Laços da jogatina com o crime organizado são conhecidos
O repórter Pedro S. Teixeira contou que dois economistas do banco Itaú estimaram que, nos 12 meses de junho de 2023 a junho de 2024, os brasileiros perderam R$ 23,9 bilhões apostando no setor legalizado da jogatina, as bets. Esse ervanário equivale a 1,9% da massa salarial do país e é apenas uma fatia do jogo legalizado.
Está nas livrarias “O lado B de Boni”, com um depoimento de José Bonifácio de Oliveira Sobrinho sobre sua carreira redesenhando a televisão brasileira. A certa altura, Boni conta uma de suas muitas peripécias para encantar artistas. Ele tinha dado um carro de quatro portas a Dercy Gonçalves (1907-2008). Dias depois, ela vendeu o carro, e ele reclamou:
— Você que escolheu o carro. Por que vendeu?
— Vendi para jogar no bingo. Se eu dissesse que era para jogar, você não me daria.
Nem todo cidadão tem um Boni do outro lado da linha. Disso resulta que, segundo uma estimativa, um terço dos apostadores está endividado e/ou com o nome sujo na praça.
A jogatina tem cobrado um preço alto, não só em dinheiro. Seus laços com o crime organizado são conhecidos, e ela vem avançando. As redes dos bicheiros, secularmente contidas num nicho da contravenção, expandiram-se com as máquinas de caça-níqueis.
Jogo, milícias e tráfico de drogas formam o triângulo que alimenta o crime organizado. Depois de uma década de investigações com idas e vindas, há um ano o juiz Bruno Rulière, da 1ª Vara de Combate ao Crime Organizado, do Rio de Janeiro, condenou a 13 anos de cadeia dois integrantes do Escritório do Crime.

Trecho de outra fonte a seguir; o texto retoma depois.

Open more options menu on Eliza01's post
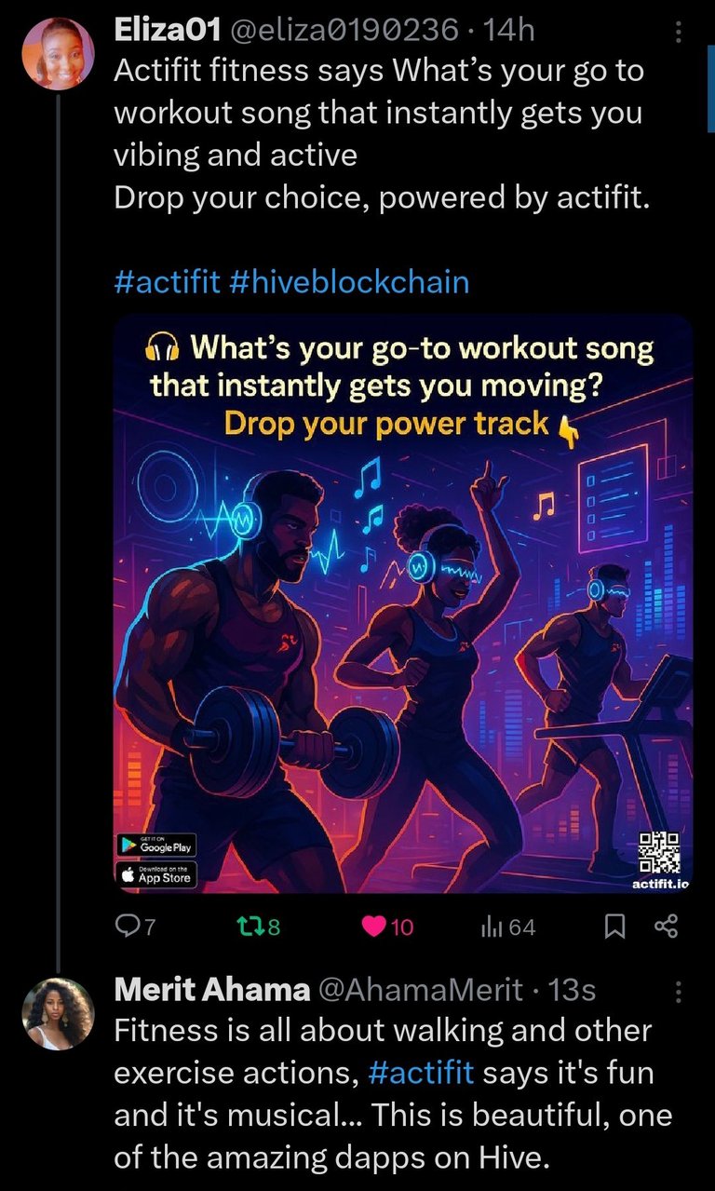This screenshot has width=715, height=1191. click(678, 34)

Na sua sentença, Rulière lembrou a “omissão deliberada” de agentes públicos.
É mais que isso.
Com um braço, o governo federal trata de regulamentar o que chama de “jogo responsável”. Entre março de 2023 e 31 de julho deste ano, fez 251 reuniões com representantes dessa modalidade de jogatina. (Dois jogotecas usaram a porta giratória de Brasília indo do governo para a guilda do “jogo responsável”.) Nenhuma dessas reuniões incluiu o grupo de psiquiatras do Hospital das Clínicas da USP que atende viciados no jogo.

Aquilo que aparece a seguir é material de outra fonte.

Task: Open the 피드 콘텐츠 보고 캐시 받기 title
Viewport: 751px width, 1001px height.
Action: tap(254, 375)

No ano passado, a oposição derrubou no Senado o jabuti que permitiria o jogo em cassinos eletrônicos. Em junho, contudo, uma comissão de senadores aprovou, por 14 a 12, um projeto que legaliza o bicho, cassinos e bingos (alô, alô, Dercy!).
Para combater o crime organizado, os agentes públicos deveriam restringir suas áreas de atuação, em vez de expandi-las. Vários projetos legalizadores da jogatina tramitam no Congresso, sempre bafejados pela sede arrecadatória do governo. Com outro braço, tentando mostrar eficiência, Brasília cria programas grandiloquentes.

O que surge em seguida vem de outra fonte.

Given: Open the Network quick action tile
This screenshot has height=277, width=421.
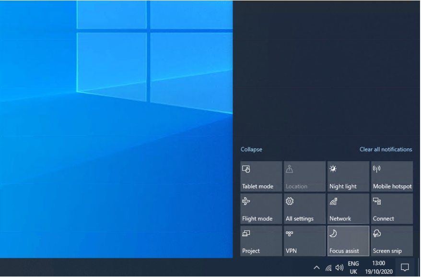Looking at the screenshot, I should pyautogui.click(x=348, y=209).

É sabido que a segurança pública tornou-se item prioritário na agenda dos brasileiros. Afora os males individuais provocados pelo jogo, ele serve para lavar dinheiro do tráfico de drogas e da corrupção. Com o jogo que já existe, está documentada sua conexão com o crime organizado.
Jair Bolsonaro sonhava com Sheldon Adelson, o magnata dos cassinos americanos e asiáticos. Pensavam, com o apoio do prefeito Marcelo Crivella, em criar resorts hoteleiros com cassinos no Rio e em cidades turísticas. O próprio ex-capitão deu uma pista reveladora de seu objetivo quando prometeu “um projeto” capaz de gerar uma “caixa maior do que a reforma previdenciária em dez anos”. Eram os cassinos de Adelson.